### PROBLEM
From the line that includes "This screenshot has height=977, width=1536." to the last line of the records that follow, copy every line exactly and nothing more, omitting pictures.

### Collected data entries
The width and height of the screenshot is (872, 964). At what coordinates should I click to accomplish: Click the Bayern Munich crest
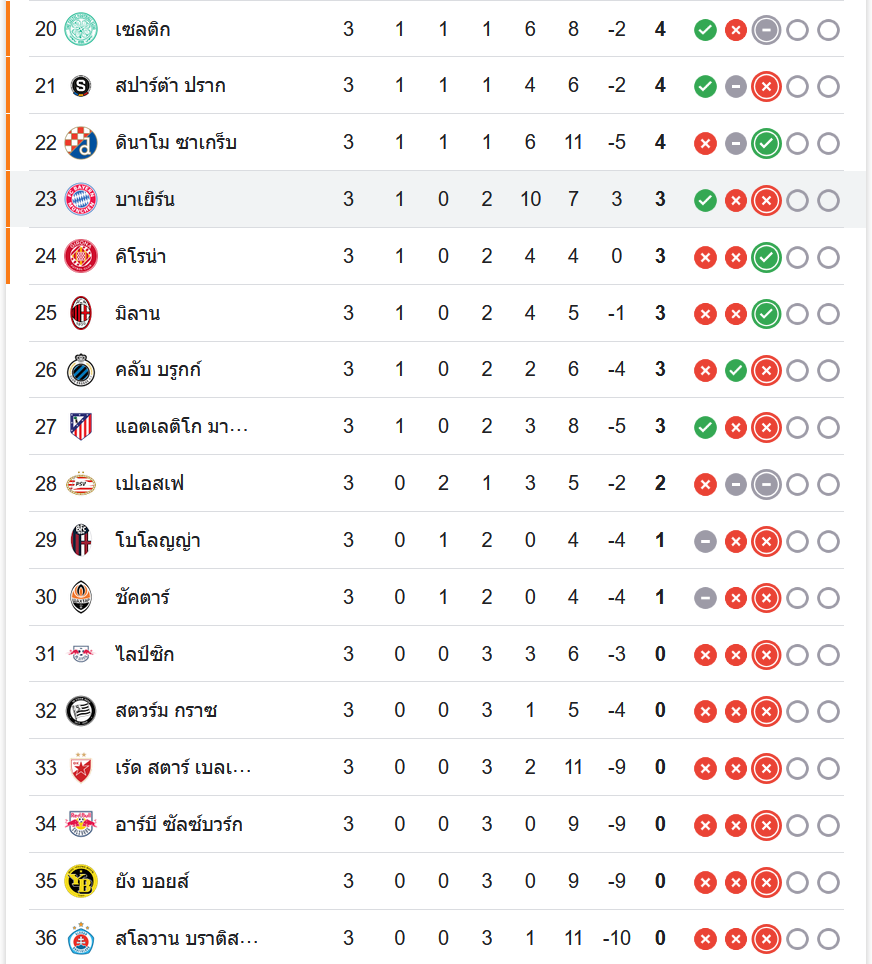(80, 200)
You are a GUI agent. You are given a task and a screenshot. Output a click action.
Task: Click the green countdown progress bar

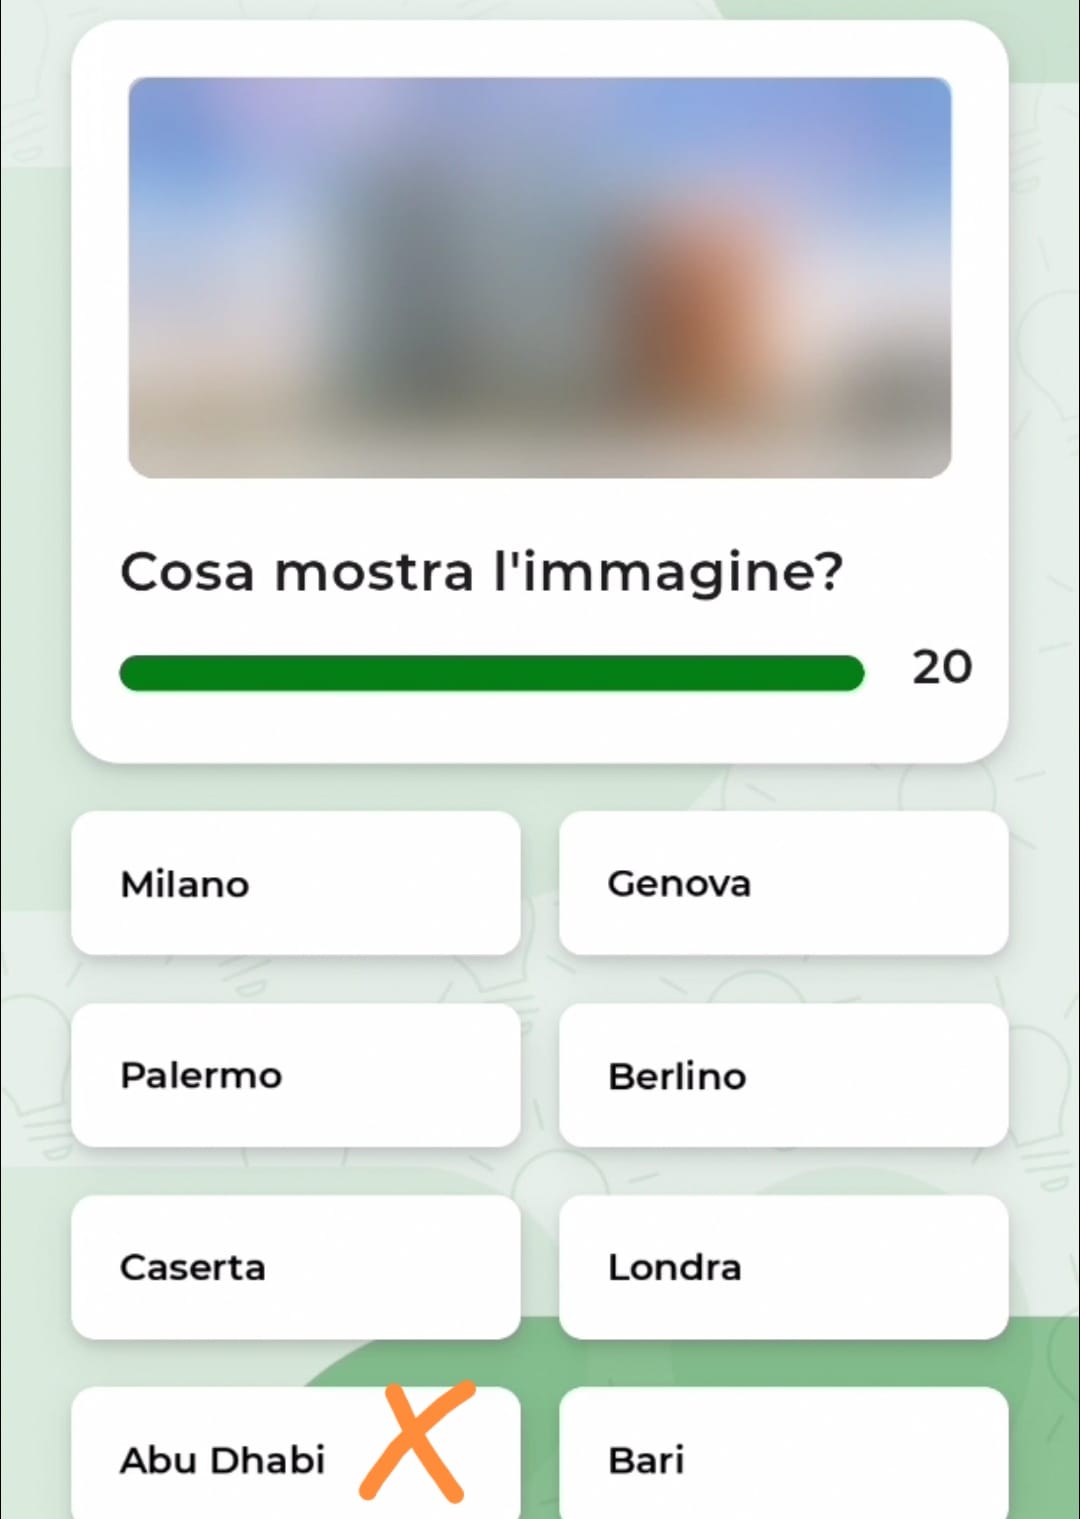(491, 673)
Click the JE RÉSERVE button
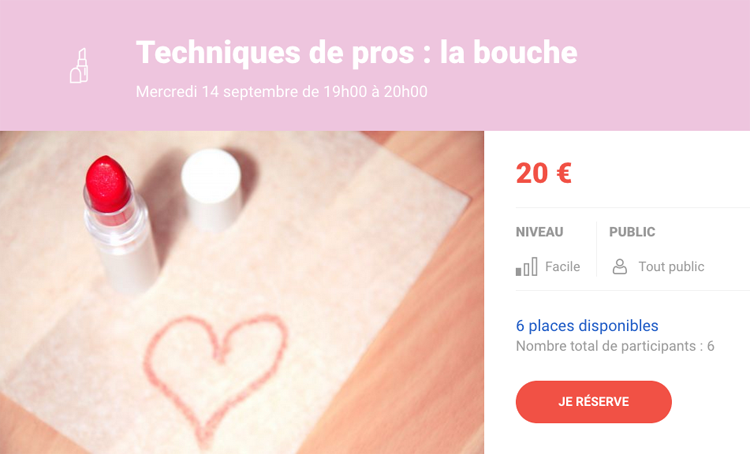The height and width of the screenshot is (454, 750). point(594,401)
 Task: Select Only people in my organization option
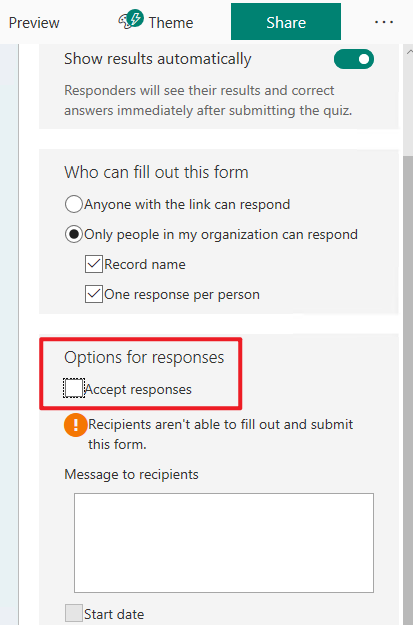click(74, 234)
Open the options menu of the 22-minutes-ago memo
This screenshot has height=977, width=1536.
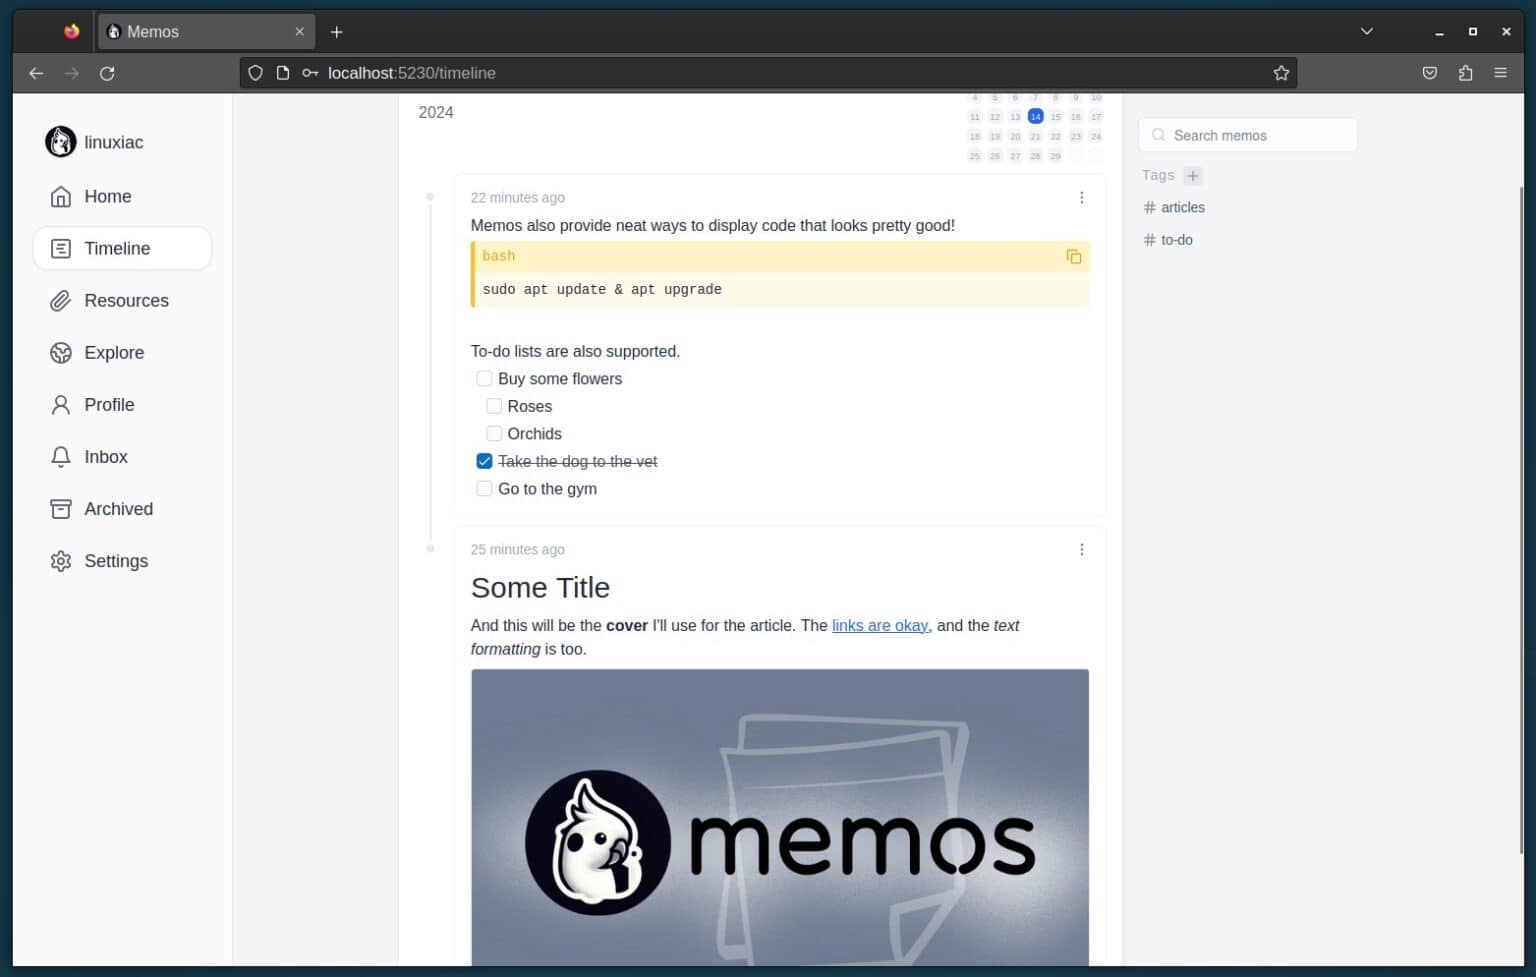click(x=1081, y=197)
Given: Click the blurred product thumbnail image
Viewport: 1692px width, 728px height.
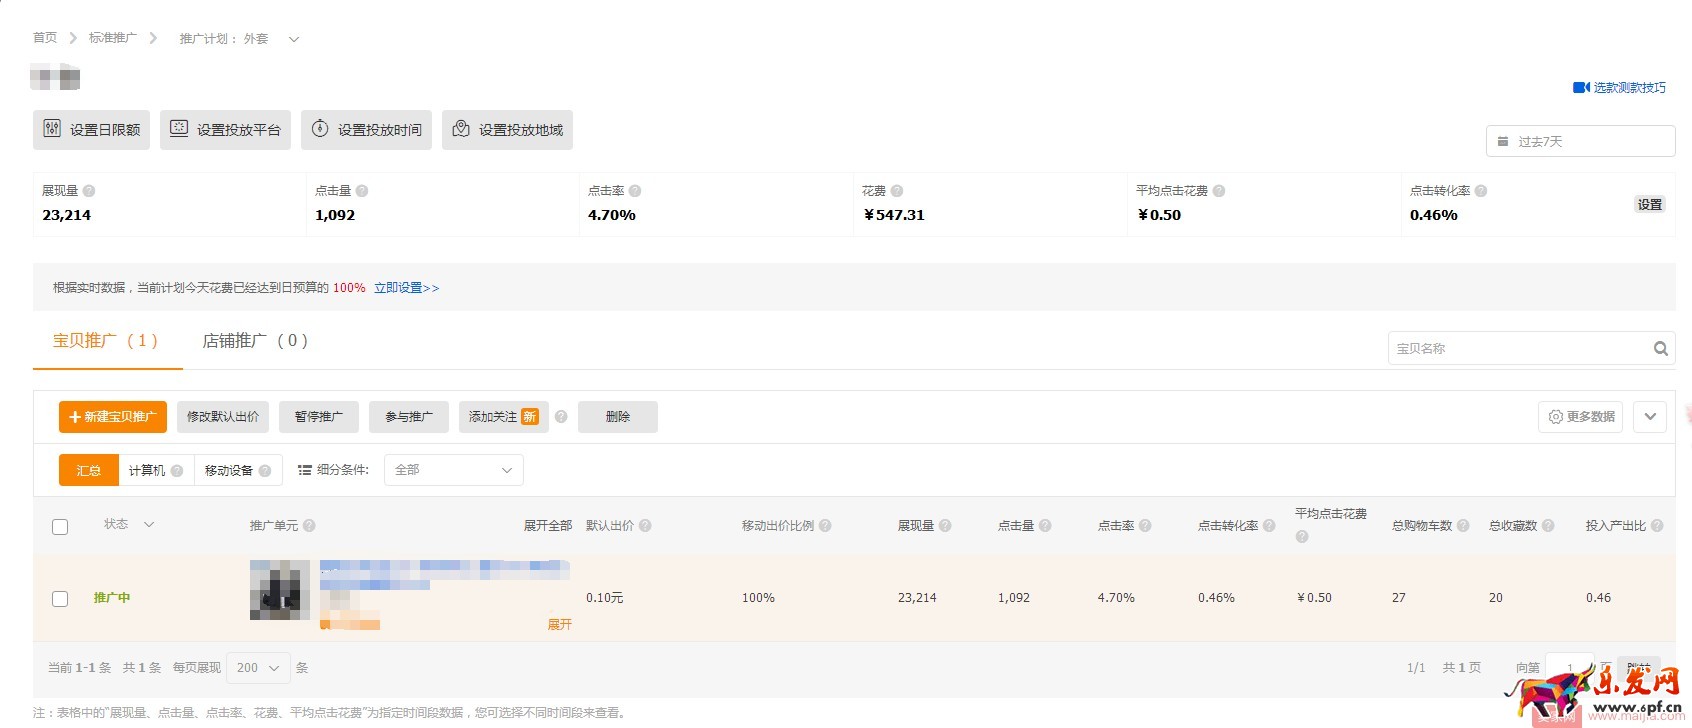Looking at the screenshot, I should [x=279, y=590].
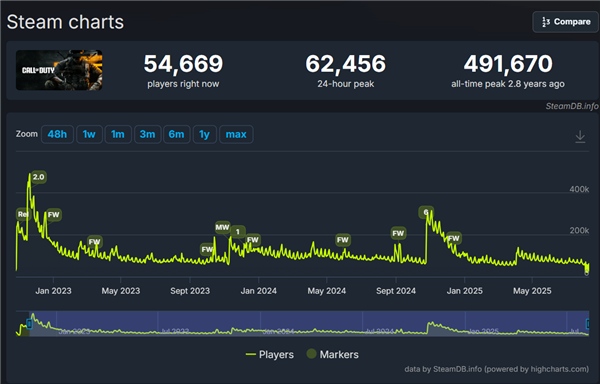The image size is (600, 384).
Task: Toggle the Markers series in the legend
Action: [x=333, y=354]
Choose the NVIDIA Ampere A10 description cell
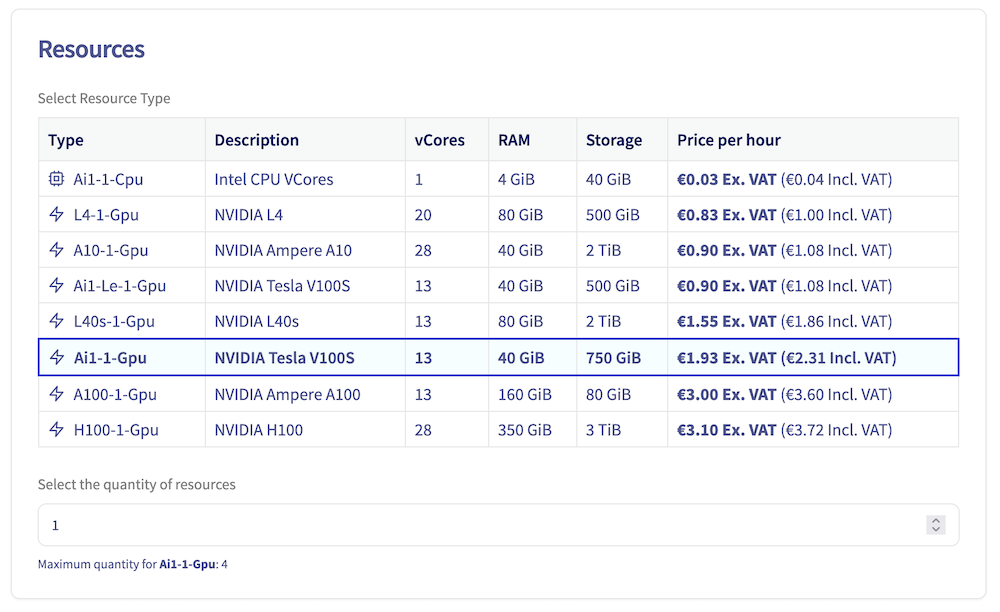 tap(283, 251)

### EXERCISE ANSWER
This screenshot has height=977, width=1536.
click(x=1081, y=197)
Given: Click the blurred product thumbnail image
Viewport: 1692px width, 728px height.
Looking at the screenshot, I should [x=279, y=590].
The image size is (600, 384).
Task: Toggle the Markers series in the legend
Action: [x=333, y=354]
Choose the NVIDIA Ampere A10 description cell
 tap(283, 251)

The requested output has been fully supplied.